Biopsy Core Distance Analysis
In the primary analysis cohort of 971 patients, 16,459 cores were obtained, including 13,515 no cancer cores, 1,409 GG 1 cores, 941 GG 2 cores, 243 GG 3 cores, 168 GG 4 cores, and 183 GG 5 cores. The cumulative proportion of cores with csPCa as a function of distance from the ROI is shown in figure 2.
Figure 2.

Cancer capture with distance from ROI. Proportion of cores found within varying distances of edge of closest ROI and centroid of closest ROI is shown, stratified by GG. Of GG 2 or higher cores 94.2% and 97.0%, respectively, are found within 1.5 cm and 2 cm of edge of ROI, and 86.8% and 92.7%, respectively, are found within 1.5 cm and 2 cm of ROI centroid.
Biopsy Prostate Cancer Detection Rates
The cancer detection rates of different regional target penumbra sizes as well as the number of cores saved for each size are shown in table 2. Systematic, MRI-targeted, combined, and RTB (defined with a chosen 2 cm margin around the ROI) detected csPCa in 27.0% (262/971), 38.3% (372/971), 44.8% (435/971), and 44.0% of patients (427/971), respectively. Although combined biopsy detected significantly more patients with csPCa compared to systematic and MRI-targeted biopsy (p <0.001 and p=0.004, respectively), it detected a similar number of patients with csPCa to RTB (p=0.71). The RTB approach resulted in a 22.1% decrease (3,644/16,459) in the overall number of biopsy cores (an average of 3.8 cores per patient) when compared to combined biopsy (fig. 3 and table 1). MRI-targeted biopsy utilized an average of 3.97 cores per ROI, while RTB, which expanded the ROI size, utilized an average of 10.58 cores per ROI.
Table 2.
Cancer detection rates of RTB with varying penumbra size
| RTB Penumbra Distance (mm) | No. Pts with csPCa Found | Proportion of Total csPCa Pts Detected | Av No. Fewer Cores Relative to Combined Biopsy | p Value for RTB vs. Combined |
|---|---|---|---|---|
| 5 | 396 | 0.91 | 9.658 | 0.074 |
| 10 | 413 | 0.949 | 7.45 | 0.314 |
| 15 | 421 | 0.968 | 5.501 | 0.522 |
| 20 | 427 | 0.982 | 3.753 | 0.715 |
| 25 | 432 | 0.993 | 2.211 | 0.891 |
| 30 | 434 | 0.998 | 1.064 | 0.964 |
Cancer detection rates of regional targeted biopsy with increasing ROI margin are shown, along with average number of cores saved relative to combined biopsy. P value represents results of 2-proportion z-test comparing cancer detection rate of each regional targeted biopsy method with combined biopsy.
Figure 3.

Expanded 3-dimensional representation of ROI for regional targeted biopsy shows patient’s prostate with original (left) radiologist-derived ROI (maroon) and regional target (right) covering 20 mm in all directions from edges of ROI.

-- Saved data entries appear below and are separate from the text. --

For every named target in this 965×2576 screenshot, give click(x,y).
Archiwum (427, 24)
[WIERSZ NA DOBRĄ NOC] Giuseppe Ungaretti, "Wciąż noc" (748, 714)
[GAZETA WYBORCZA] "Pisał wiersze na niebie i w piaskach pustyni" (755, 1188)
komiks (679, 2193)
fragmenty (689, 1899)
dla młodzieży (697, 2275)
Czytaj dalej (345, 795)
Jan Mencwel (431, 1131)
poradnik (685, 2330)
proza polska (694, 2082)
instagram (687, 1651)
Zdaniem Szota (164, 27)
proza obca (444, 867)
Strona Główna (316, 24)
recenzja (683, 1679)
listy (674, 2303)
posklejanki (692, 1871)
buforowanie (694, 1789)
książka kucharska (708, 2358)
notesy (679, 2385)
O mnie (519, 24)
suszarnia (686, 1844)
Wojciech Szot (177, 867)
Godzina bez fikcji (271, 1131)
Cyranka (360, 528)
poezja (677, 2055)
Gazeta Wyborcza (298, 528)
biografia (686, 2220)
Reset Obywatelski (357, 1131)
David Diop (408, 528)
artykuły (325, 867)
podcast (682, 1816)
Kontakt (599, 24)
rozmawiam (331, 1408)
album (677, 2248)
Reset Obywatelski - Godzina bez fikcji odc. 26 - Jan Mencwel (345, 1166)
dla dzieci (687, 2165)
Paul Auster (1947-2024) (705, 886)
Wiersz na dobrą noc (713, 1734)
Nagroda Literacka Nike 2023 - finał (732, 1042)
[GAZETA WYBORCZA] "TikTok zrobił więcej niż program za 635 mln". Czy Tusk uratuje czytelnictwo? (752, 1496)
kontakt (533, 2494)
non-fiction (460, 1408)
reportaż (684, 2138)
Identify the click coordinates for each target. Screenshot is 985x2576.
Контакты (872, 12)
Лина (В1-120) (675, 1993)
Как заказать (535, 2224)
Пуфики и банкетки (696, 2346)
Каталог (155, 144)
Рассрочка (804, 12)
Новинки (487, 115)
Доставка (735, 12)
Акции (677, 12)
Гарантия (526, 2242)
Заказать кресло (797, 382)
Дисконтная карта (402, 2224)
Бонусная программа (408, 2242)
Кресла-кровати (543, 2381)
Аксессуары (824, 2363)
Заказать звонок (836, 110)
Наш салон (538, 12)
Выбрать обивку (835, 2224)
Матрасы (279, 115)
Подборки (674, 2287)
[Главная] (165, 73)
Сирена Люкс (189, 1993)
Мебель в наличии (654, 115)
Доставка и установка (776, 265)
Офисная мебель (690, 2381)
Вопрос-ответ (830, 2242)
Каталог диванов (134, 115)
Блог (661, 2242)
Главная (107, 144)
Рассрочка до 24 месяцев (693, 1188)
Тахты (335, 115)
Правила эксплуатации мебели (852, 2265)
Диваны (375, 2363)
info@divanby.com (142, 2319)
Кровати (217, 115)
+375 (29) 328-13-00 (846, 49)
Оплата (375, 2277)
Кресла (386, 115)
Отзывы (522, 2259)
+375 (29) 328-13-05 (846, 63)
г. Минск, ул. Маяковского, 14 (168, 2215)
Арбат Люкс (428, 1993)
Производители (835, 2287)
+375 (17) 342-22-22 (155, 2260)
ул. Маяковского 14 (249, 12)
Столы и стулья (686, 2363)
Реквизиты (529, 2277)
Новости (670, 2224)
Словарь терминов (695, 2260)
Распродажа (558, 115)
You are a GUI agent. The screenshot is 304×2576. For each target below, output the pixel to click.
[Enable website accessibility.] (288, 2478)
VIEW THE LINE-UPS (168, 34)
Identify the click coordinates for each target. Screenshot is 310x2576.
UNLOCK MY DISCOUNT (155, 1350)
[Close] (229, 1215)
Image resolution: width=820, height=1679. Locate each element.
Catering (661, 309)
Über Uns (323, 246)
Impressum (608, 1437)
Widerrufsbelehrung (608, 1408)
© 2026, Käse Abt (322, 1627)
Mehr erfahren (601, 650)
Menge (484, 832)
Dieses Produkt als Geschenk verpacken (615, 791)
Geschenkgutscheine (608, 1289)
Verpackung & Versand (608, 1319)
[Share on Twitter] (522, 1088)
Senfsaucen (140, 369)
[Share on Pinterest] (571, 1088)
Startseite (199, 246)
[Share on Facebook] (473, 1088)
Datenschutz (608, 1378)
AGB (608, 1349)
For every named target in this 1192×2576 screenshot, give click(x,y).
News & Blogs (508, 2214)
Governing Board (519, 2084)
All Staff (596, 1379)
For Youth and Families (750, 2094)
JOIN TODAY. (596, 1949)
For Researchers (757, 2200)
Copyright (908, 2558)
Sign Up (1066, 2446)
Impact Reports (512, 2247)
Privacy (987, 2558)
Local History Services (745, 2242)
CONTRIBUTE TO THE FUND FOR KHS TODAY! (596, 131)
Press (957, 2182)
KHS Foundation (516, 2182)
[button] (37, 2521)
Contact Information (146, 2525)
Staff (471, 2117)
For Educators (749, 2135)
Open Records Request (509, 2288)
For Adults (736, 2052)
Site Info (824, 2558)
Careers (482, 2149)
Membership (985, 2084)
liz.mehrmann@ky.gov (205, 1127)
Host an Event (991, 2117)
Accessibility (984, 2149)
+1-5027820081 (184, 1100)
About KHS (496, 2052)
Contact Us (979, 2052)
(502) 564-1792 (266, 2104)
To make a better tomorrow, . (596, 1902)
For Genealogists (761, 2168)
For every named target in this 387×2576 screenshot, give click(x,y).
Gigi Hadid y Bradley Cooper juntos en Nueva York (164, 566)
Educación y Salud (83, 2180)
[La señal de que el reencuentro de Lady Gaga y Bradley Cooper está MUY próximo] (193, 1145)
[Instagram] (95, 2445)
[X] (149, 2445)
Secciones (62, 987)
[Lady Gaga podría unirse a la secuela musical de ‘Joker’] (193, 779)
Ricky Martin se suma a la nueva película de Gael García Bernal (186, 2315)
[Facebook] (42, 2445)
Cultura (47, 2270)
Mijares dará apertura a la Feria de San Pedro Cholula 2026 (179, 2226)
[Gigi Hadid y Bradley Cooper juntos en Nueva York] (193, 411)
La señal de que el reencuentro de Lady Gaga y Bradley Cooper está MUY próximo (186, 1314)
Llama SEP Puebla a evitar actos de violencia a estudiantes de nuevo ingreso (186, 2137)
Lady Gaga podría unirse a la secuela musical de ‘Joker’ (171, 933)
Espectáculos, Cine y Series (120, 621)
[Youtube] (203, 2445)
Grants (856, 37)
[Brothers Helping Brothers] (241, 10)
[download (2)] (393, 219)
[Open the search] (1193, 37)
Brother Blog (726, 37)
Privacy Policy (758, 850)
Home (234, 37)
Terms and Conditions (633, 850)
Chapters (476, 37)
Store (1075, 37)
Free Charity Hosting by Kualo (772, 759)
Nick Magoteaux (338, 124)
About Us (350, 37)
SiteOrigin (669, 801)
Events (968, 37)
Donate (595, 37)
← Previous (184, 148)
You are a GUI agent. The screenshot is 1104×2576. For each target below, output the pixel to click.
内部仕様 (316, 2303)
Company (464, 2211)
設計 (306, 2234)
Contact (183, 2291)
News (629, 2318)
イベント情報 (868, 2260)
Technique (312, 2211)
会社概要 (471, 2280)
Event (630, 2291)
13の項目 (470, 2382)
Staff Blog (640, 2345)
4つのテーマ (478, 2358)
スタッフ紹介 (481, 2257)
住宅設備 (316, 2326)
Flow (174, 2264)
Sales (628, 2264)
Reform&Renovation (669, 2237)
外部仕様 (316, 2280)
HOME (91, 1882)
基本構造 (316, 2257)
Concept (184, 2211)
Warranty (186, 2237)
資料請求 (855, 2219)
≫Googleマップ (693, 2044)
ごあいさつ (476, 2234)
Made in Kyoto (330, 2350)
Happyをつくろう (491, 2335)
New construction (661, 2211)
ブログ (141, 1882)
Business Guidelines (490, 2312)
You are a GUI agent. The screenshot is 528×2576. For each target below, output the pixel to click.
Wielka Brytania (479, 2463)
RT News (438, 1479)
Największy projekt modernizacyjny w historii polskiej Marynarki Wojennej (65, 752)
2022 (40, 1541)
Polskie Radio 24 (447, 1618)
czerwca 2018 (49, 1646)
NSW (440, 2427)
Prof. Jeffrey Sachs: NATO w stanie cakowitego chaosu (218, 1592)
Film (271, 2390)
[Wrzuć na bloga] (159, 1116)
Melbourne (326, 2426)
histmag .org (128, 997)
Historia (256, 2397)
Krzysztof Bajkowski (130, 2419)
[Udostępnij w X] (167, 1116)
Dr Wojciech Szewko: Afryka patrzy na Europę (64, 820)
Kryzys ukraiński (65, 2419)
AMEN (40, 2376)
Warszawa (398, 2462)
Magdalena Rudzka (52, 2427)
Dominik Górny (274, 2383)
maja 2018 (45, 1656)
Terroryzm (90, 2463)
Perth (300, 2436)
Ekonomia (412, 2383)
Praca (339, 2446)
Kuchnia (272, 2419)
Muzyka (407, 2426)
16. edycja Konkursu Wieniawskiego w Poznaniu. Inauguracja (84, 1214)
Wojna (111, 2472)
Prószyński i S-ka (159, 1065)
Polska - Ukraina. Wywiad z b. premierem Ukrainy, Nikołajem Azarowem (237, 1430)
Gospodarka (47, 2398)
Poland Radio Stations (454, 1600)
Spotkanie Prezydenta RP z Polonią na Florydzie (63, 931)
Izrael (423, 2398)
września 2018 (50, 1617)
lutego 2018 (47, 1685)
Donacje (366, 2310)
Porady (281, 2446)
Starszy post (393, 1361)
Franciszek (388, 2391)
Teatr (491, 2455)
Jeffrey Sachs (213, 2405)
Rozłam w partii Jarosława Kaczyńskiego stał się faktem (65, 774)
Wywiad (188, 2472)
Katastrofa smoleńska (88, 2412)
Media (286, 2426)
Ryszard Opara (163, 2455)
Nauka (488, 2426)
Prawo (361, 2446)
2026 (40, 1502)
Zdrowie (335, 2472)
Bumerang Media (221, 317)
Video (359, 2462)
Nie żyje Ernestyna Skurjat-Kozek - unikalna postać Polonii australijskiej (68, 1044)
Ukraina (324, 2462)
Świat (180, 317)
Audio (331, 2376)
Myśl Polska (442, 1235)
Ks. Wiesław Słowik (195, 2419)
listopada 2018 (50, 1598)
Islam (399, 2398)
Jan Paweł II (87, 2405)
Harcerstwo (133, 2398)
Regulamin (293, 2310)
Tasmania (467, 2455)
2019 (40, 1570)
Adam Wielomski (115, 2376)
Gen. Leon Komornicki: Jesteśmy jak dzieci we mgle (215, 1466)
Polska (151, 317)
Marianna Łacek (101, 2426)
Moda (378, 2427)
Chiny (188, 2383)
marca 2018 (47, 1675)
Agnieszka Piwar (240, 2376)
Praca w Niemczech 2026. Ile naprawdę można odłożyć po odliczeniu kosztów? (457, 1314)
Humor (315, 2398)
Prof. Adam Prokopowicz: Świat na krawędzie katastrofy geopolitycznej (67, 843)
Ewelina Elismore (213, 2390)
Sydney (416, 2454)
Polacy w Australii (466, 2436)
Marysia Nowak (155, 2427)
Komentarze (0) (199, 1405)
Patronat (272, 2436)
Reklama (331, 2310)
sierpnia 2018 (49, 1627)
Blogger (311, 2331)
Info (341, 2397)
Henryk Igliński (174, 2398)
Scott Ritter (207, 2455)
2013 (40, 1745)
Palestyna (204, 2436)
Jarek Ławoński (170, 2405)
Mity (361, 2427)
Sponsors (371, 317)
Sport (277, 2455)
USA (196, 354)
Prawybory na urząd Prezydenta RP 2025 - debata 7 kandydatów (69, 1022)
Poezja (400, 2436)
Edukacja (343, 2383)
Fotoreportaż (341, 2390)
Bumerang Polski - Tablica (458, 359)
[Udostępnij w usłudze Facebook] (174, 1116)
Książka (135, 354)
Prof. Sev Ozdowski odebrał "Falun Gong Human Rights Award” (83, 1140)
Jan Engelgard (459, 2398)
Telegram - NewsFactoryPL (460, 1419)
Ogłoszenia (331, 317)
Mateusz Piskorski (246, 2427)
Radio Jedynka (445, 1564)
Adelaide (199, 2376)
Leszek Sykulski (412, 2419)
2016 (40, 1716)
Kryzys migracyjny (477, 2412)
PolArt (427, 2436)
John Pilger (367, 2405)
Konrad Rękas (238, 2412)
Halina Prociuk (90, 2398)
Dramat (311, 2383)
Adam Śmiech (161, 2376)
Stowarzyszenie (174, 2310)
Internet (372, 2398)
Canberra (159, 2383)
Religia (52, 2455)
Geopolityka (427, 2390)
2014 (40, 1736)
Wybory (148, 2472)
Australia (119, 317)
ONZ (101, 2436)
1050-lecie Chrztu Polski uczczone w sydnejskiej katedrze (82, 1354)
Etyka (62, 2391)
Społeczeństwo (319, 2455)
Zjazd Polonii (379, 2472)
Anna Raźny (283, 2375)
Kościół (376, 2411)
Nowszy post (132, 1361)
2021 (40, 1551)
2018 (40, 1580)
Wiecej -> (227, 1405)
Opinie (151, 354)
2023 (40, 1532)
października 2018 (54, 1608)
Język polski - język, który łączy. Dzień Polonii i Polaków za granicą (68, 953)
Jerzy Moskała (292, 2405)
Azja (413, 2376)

The cancer detection rates of RTB, MRI-targeted, and systematic biopsy were additionally stratified by PI-RADS score and compared to combined biopsy (table 3). RTB maintained a cancer detection rate above 95% (with the number of csPCa cases found by combined biopsy used as ground truth) for PI-RADS 3, 4, and 5 cases, while MRI-targeted biopsy improved steadily from 74.5% to 85.7% to 93.3% for PI-RADS 3, 4, and 5, respectively.
Table 3.
Cancer detection rates of RTB, MRI-targeted, systematic, and combined biopsy by PI-RADS score
| PI-RADS Score | No. RTB (2 cm) csPCa Detection (%) | No. MRI-Targeted csPCa Detection (%) | No. Systematic csPCa Detection (%) | No. Combined Biopsy csPCa Detection |
|---|---|---|---|---|
| 3 | 105 (95.5) | 82 (74.5) | 69 (62.7) | 110 |
| 4 | 173 (98.9) | 150 (85.7) | 111 (63.4) | 175 |
| 5 | 149 (99.3) | 140 (93.3) | 82 (54.7) | 150 |
Number of csPCa cases found by each of 4 biopsy methods discussed is stratified by PI-RADS scores. Number in parentheses shows each biopsy method’s number of csPCa cases detected as percentage of total number of csPCa cases detected by combined biopsy for that PI-RADS score.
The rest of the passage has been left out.